### WORK ORDER
The answer must be every line below that contains the string "computer".

Start of DATA UNDER STUDY

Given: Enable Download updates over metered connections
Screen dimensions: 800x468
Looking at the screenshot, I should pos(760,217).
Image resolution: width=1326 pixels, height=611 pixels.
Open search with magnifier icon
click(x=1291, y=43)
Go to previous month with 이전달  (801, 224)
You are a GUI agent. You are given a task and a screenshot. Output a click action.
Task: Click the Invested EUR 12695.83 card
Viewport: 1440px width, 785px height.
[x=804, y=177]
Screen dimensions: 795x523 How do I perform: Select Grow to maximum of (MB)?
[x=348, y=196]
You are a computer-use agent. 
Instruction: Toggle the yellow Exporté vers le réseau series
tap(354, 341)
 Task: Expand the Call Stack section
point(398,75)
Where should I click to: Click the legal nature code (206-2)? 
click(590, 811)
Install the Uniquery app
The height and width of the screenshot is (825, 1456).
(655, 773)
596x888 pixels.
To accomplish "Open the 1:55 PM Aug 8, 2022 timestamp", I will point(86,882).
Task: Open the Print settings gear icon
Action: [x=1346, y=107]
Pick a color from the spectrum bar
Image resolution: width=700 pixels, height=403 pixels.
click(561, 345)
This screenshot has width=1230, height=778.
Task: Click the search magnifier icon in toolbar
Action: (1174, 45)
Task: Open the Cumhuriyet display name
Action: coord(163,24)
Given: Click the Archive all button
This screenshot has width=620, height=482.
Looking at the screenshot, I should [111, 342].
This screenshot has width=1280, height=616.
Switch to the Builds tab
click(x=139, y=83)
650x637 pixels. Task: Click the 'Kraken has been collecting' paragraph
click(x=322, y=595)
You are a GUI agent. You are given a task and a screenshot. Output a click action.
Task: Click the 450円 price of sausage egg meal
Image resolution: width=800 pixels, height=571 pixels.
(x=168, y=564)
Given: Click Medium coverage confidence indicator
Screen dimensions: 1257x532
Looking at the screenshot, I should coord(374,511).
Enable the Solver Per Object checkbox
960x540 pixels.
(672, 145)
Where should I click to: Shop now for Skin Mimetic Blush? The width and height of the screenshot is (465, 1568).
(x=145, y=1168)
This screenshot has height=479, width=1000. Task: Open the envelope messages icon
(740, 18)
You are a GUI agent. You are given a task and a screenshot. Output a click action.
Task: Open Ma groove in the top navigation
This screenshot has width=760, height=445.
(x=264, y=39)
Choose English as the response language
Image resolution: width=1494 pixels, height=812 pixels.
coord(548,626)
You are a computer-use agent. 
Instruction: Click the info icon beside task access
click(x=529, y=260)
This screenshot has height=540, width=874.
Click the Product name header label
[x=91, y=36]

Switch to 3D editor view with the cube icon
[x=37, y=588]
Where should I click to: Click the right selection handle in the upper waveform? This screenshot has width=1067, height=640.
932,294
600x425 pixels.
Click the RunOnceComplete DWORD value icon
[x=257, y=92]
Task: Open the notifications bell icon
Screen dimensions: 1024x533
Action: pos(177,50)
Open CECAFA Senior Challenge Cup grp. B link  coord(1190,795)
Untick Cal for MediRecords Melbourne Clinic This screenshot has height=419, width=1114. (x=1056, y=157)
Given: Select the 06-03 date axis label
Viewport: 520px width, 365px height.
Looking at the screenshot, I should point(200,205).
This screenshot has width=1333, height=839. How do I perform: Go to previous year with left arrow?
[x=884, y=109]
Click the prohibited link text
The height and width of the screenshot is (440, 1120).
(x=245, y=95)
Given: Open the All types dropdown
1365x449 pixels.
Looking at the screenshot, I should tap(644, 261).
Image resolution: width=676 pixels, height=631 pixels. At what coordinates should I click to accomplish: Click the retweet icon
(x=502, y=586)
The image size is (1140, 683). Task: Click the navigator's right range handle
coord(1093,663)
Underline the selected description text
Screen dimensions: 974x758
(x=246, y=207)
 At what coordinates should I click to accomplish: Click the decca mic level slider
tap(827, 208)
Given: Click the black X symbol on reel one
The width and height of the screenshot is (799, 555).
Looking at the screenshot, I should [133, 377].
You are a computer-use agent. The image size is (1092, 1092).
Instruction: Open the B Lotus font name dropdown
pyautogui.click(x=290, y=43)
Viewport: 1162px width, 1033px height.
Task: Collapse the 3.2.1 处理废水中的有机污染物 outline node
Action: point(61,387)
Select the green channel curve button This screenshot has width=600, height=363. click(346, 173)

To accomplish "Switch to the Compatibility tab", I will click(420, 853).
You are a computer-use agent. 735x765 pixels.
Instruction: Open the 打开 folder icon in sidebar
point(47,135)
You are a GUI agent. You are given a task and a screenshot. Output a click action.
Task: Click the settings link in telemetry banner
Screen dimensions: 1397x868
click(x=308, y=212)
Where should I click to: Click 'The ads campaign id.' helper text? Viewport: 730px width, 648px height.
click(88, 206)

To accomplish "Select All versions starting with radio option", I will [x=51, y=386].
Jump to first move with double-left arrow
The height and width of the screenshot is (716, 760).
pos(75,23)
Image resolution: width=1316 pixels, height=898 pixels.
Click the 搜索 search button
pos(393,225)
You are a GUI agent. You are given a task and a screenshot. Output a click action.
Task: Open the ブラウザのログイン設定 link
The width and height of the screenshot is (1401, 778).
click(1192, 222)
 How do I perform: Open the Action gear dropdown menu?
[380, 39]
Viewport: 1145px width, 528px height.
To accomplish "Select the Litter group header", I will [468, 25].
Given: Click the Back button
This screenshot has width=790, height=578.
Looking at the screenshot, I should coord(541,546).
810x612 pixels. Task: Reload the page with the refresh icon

End of DATA UNDER STUDY

### WRITTEN ANSWER
You are a computer-use agent. 
You are a computer-use agent. 
You are a computer-use agent. The image size is (1092, 1092).
You are a computer-use agent. 735x765 pixels.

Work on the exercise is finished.